One of the tools some people reportedly used was a “mouse mover” or “jiggler” so that activity on the device was recorded. As a result, the individual would always seem to be “online” with their screen active.

Likewise keyboard “clickers” simulate an individual typing, when actually a machine is pressing random buttons on a device’s keyboard. Such tools are still readily available to purchase online—with some claiming to be “undetectable.”

Wall Street mandates

The Wells Fargo incident may have proved a small victory for the Wall Street majority who have been pushing to get staff back to their desks more often—where their bosses can see them.

Despite the upsides experts have flagged with hybrid work—from its being a better solution for women to ensuring the retention of highly talented individuals—many finance titans have pushed hard to get their staff back.

JPMorgan CEO Jamie Dimon, for example, has pushed employees at America’s biggest bank to return to the office. Last year he said that companies should “modify” their models to help women who needed an additional layer of flexibility, but more widely believes remote work “doesn’t work for young kids or spontaneity or management.”

As a result senior leaders at the company are required to be at their desks five days a week, with other employees expected in at least three times.

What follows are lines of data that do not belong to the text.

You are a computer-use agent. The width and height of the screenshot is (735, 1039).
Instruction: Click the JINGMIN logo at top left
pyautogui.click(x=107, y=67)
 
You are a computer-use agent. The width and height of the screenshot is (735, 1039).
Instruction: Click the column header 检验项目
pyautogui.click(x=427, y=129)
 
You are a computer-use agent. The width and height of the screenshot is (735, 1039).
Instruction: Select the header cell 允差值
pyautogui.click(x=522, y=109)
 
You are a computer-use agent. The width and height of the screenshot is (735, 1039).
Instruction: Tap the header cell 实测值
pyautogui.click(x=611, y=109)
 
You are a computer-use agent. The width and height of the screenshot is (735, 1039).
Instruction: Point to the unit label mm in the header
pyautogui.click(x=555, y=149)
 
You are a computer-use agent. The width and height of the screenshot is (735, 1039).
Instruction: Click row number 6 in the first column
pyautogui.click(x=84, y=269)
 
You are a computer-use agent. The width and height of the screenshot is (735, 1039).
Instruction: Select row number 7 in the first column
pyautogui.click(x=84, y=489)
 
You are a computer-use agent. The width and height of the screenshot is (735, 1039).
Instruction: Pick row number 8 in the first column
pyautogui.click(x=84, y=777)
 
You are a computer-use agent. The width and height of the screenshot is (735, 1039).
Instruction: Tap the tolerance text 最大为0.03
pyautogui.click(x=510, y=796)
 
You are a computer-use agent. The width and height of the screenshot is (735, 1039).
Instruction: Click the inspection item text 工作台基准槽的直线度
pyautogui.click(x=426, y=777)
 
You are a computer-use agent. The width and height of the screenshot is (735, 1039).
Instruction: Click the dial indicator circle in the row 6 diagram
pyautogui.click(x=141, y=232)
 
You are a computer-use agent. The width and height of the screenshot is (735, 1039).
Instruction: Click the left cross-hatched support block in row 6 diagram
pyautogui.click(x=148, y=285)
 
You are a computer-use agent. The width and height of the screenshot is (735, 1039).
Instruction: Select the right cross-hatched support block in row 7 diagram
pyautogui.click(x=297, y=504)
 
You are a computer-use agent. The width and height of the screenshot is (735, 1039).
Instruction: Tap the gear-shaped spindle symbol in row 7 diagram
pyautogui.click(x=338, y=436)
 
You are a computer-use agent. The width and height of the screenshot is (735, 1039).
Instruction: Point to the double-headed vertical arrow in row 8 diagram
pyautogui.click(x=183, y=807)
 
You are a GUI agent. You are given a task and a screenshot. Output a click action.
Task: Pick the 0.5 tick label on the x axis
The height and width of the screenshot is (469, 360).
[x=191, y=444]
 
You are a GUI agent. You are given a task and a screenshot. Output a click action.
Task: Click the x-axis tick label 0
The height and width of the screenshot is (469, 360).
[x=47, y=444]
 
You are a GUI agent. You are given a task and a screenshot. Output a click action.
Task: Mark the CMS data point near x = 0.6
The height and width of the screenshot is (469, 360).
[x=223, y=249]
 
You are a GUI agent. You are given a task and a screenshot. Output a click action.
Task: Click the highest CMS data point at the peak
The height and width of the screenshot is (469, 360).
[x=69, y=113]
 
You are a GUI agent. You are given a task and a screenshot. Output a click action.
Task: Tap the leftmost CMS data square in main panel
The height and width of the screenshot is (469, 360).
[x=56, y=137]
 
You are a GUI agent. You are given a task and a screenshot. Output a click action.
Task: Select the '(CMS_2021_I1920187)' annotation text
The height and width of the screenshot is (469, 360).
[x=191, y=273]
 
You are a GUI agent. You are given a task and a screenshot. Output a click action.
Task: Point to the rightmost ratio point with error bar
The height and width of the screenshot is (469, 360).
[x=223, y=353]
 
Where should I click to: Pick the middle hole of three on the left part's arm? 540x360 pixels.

The line is the same at Morgan Stanley, with former CEO—now chairman—James Gorman giving staffers a no-nonsense reality check back in January last year. In an interview with Bloomberg he said: “[Staff] don’t get to choose their compensation, they don’t get to choose their promotion, they don’t get to choose to stay home five days a week. I want them with other employees at least three or four days.”

Goldman Sachs is in the same boat—and has repeatedly reminded employees that they need to be in the office five days a week. Last summer human resources chief Jacqueline Arthur said: “While there is flexibility when needed, we are simply reminding our employees of our existing policy. We have continued to encourage employees to work in the office five days a week.”